(CONSIGNES DE TRAVAIL):
Recopiez le passage de l'article sur Frédéric Mistral allant de « Lauréat du prix » jusqu'à « écrivain espagnol. Echegaray. » inclus, en renommant « félibrige » en « mouvement félibréen ».

:: DOCUMENT

FRÉDÉRIC MISTRAL

Lauréat du prix Nobel

L'année 1904 aura été particulièrement glorieuse pour le félibrige. Au mois de Mai dernier, les félibres, célébraient leur cinquantenaire et se groupaient, à la fontaine de Vaucluse, autour de Mistral, fondateur, et parrain du félibrige,de Mistral qui, depuis un demi-siècle, n'a jamais cessé de donner autour de lui l'admirable exemple d'une fidélité immuable aux principes de sa vingtième année.
Ces jours derniers, l'illustre poète provençal recevait une haute récompense, dont l'éclat rejaillit sur sa chère Provence et sur le félibrige qu'il a fondé : le prix Nobel pour la littérature était partagé entre lui et le célèbre écrivain espagnol. Echegaray.

::::
:: MATÉRIEL

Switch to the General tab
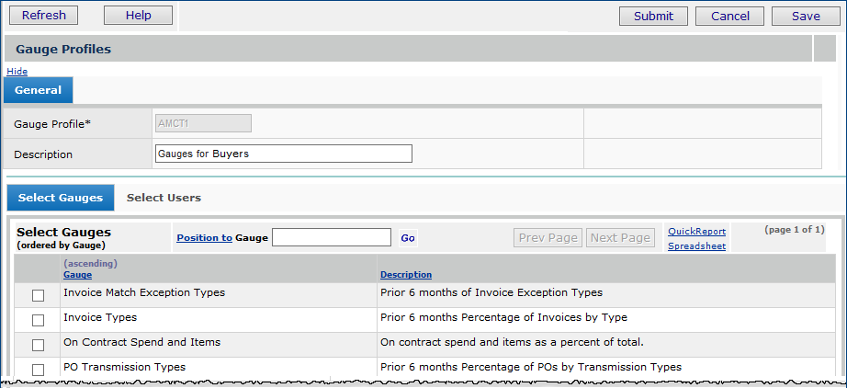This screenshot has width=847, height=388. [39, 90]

::::
:: MATÉRIEL

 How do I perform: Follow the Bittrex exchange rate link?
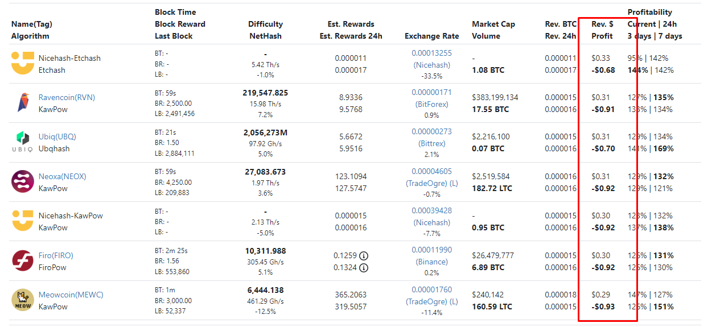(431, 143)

::::

(RÉPONSE DEMANDÉE):
Lauréat du prix Nobel

L'année 1904 aura été particulièrement glorieuse pour le mouvement félibréen. Au mois de Mai dernier, les félibres, célébraient leur cinquantenaire et se groupaient, à la fontaine de Vaucluse, autour de Mistral, fondateur, et parrain du mouvement félibréen,de Mistral qui, depuis un demi-siècle, n'a jamais cessé de donner autour de lui l'admirable exemple d'une fidélité immuable aux principes de sa vingtième année.
Ces jours derniers, l'illustre poète provençal recevait une haute récompense, dont l'éclat rejaillit sur sa chère Provence et sur le mouvement félibréen qu'il a fondé : le prix Nobel pour la littérature était partagé entre lui et le célèbre écrivain espagnol. Echegaray.